Study identifies receptor that could alleviate need for chemo, radiation pre-T cell therapy

Before a patient can undergo T cell therapy designed to target cancerous tumors, the patient's entire immune system must be destroyed with chemotherapy or radiation. The toxic side effects are well known, including nausea, extreme fatigue and hair loss.

Now a research team, led by UCLA's Anusha Kalbasi, MD, in collaboration with scientists from Stanford and the University of Pennsylvania, has shown that a synthetic IL-9 receptor allows those cancer-fighting T cells to do their work without the need for chemo or radiation. T cells engineered with the synthetic IL-9 receptor, designed in the laboratory of Christopher Garcia, Ph.D., at Stanford, were potent against tumors in mice, as published Wednesday in Nature.

"When T cells are signaling through the synthetic IL-9 receptor, they gain new functions that help them not only outcompete the existing immune system but also kill cancer cells more efficiently," Kalbasi said. "I have a patient right now struggling through toxic chemotherapy just to wipe out his existing immune system so T cell therapy can have a fighting chance. But with this technology you might give T cell therapy without having to wipe out the immune system beforehand."

Kalbasi, a researcher at the UCLA Jonsson Comprehensive Cancer Center and an assistant professor of radiation oncology at the David Geffen School of Medicine at UCLA, began the work while under the mentorship of Antoni Ribas, MD, Ph.D., a senior investigator on the study. The study was also led by Mikko Siurala, Ph.D., from the laboratory of Carl June, MD, at Penn, and Leon L. Su, Ph.D., of the Garcia Lab at Stanford.
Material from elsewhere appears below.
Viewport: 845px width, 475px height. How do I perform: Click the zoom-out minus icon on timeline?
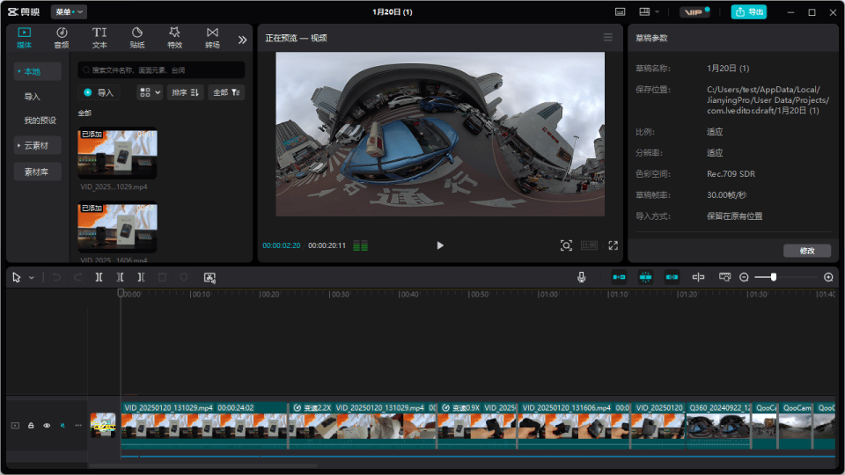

"This finding opens a door for us to be able to give T cells a lot like we give a blood transfusion," Ribas said.

Ribas and Garcia collaborated on a paper published in 2018 that focused on the concept that a synthetic version of interleukin-2 (IL-2), a critical T cell growth cytokine, could be used to stimulate T cells engineered with a matching synthetic receptor for the synthetic IL-2. With this system, T cells can be manipulated even after they have been given to a patient, by treating the patient with the synthetic cytokine (which has no effect on other cells in the body). Intrigued by that work, Kalbasi and colleagues were interested in testing modified versions of the synthetic receptor that transmit other cytokine signals from the common-gamma chain family: IL-4, -7, -9 and -21.

"It was clear early on that, among the synthetic common-gamma chain signals, the IL-9 signal was worth investigating," Kalbasi said, adding that unlike other common-gamma chain cytokines, IL-9 signaling is not typically active in naturally occurring T cells. The synthetic IL-9 signal made T cells take on a unique mix of both stem-cell and killer-like qualities that made them more robust in fighting tumors. "In one of our cancer models, we cured over half the mice that were treated with the synthetic IL-9 receptor T cells."

Kalbasi said the therapy proved to be effective in multiple systems. They targeted two types of hard-to-treat cancer models in mice—pancreatic cancer and melanoma—and used T cells targeted to cancer cells through the natural T cell receptor or a chimeric antigen receptor (CAR). "The therapy also worked whether we gave the cytokine to the whole mouse or directly to the tumor. In all cases, T cells engineered with synthetic IL-9 receptor signaling were superior and helped us cure some tumors in mice when we couldn't do it otherwise."